---- Material provided

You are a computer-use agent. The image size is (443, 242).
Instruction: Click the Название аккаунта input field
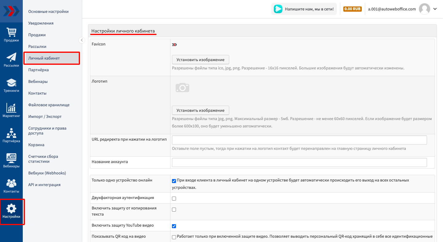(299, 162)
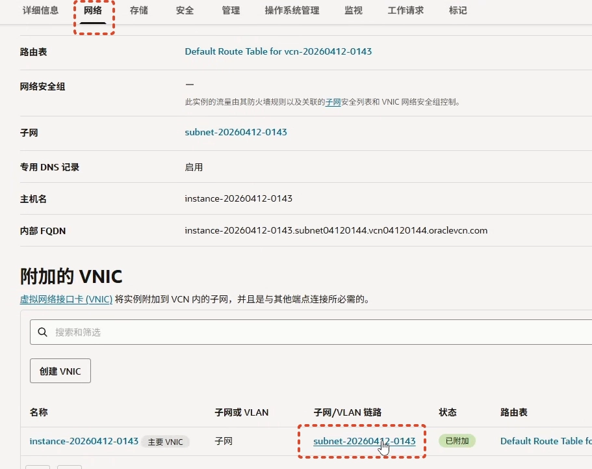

--------
---- Material provided

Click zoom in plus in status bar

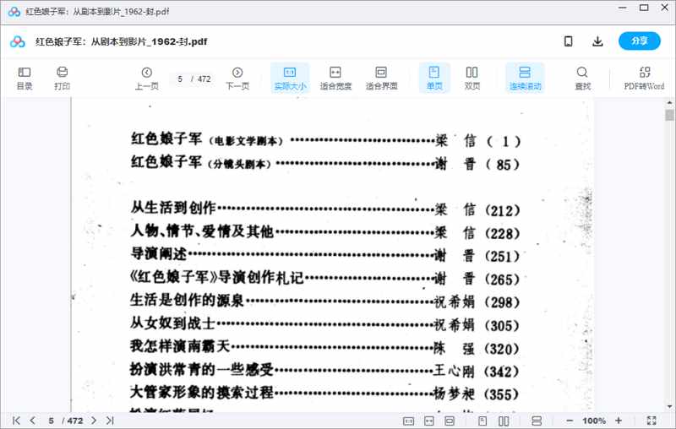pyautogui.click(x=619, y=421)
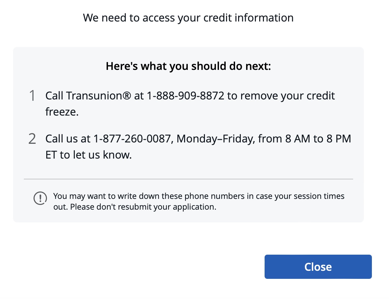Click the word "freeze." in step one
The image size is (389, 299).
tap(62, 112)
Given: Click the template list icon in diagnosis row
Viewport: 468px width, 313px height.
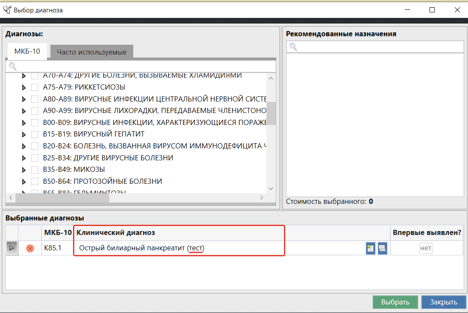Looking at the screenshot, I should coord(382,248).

--------
---- Material provided

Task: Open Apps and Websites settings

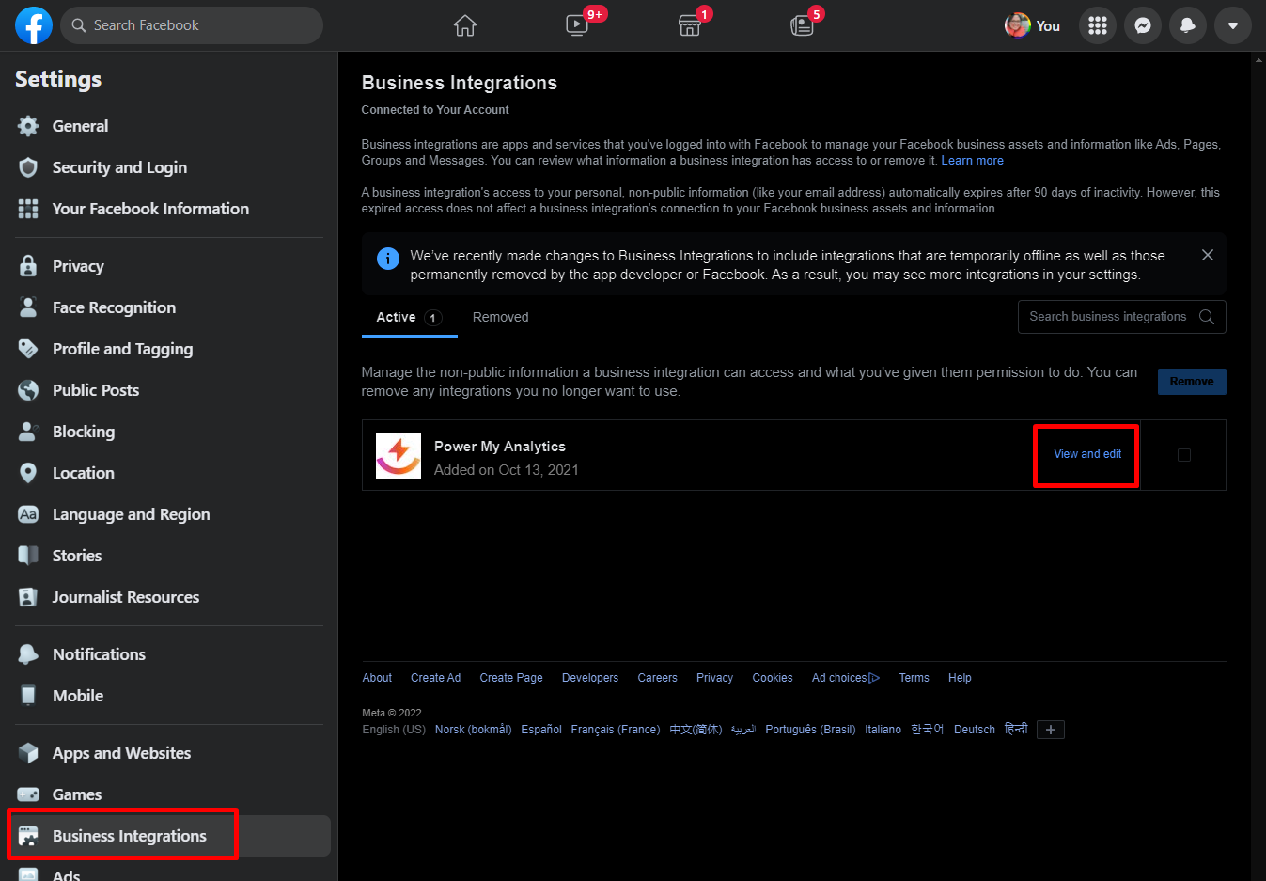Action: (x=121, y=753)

--------

Requirement:
Nothing but the lines above from the one that has "Click zoom in plus in status bar" down to the one that has "Given: Click the" belongs in the answer, copied exactly, without pictures.

Response to the task:
Click zoom in plus in status bar

pyautogui.click(x=619, y=421)
Click the word "freeze." in step one
The image size is (389, 299).
tap(62, 112)
Given: Click the template list icon in diagnosis row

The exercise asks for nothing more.